▶ Task prompt
In the data below, the answer is the run of lines from the line containing "Given: Choose the 单个 file type option" through the line containing "The height and", both included; print it exactly and nothing else.

▶ Input data
[Start of section]

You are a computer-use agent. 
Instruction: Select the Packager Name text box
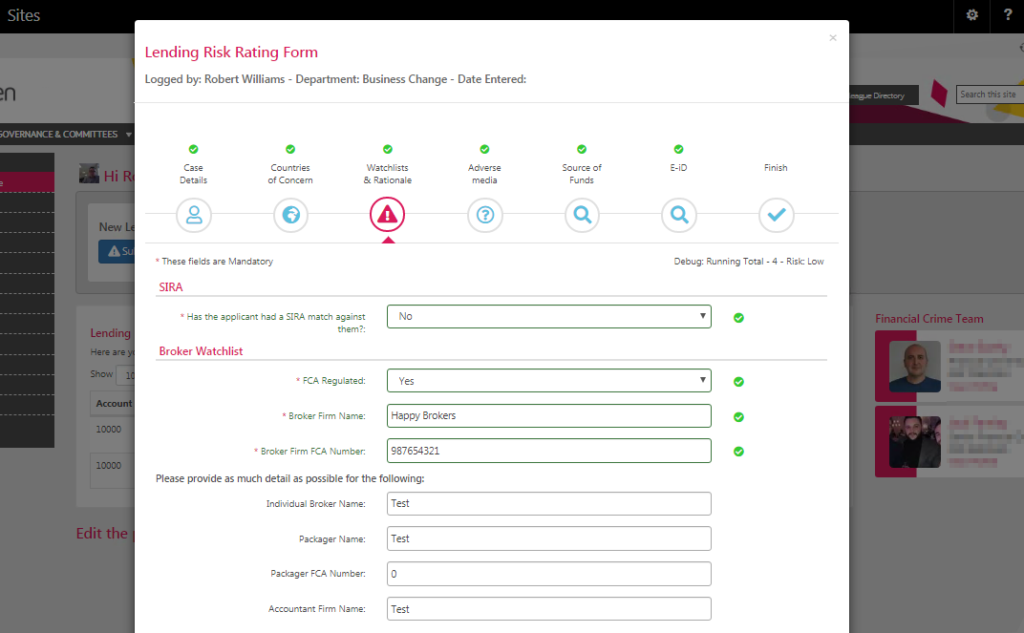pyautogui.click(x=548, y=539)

[End of section]
[Start of section]

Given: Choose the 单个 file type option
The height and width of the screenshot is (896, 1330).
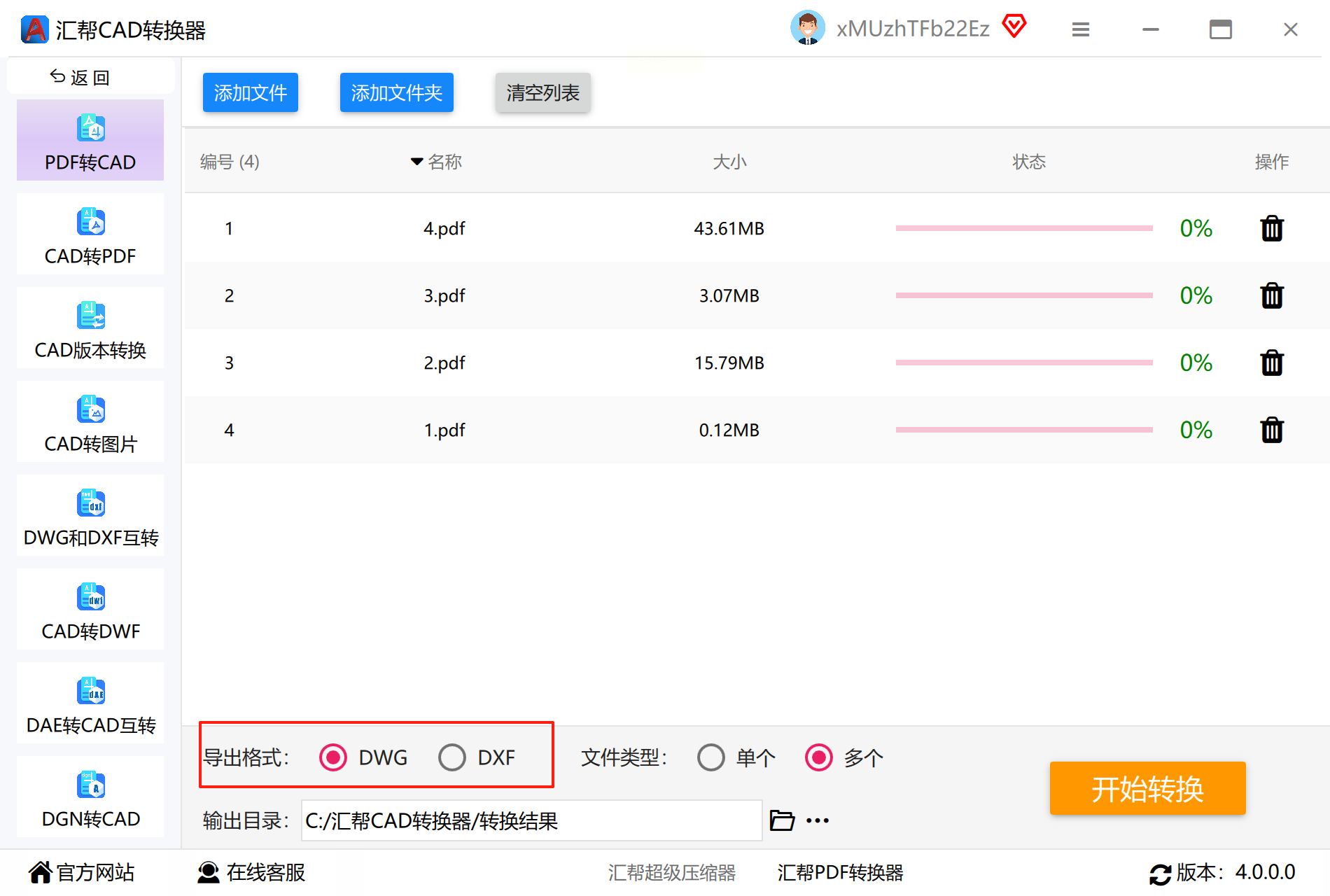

[End of section]
[Start of section]

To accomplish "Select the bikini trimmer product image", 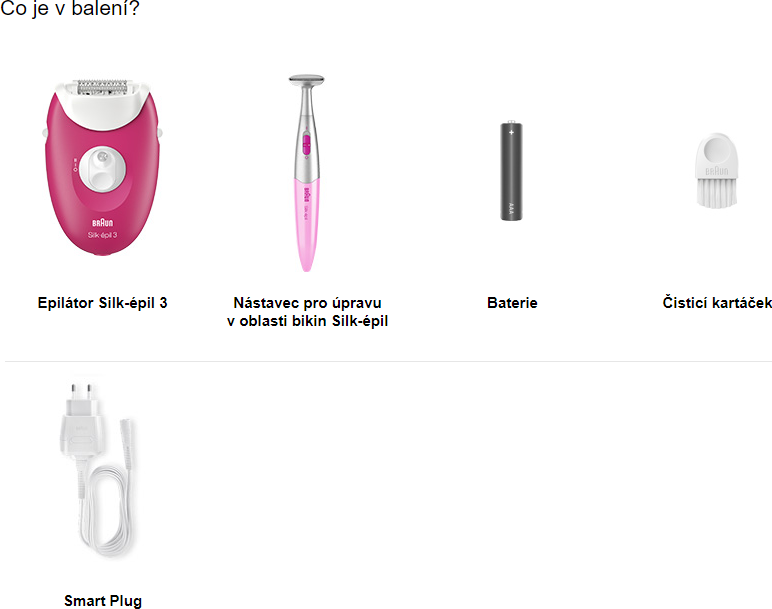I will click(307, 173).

[End of section]

▶ Answer box
Given: Choose the 单个 file type option
The height and width of the screenshot is (896, 1330).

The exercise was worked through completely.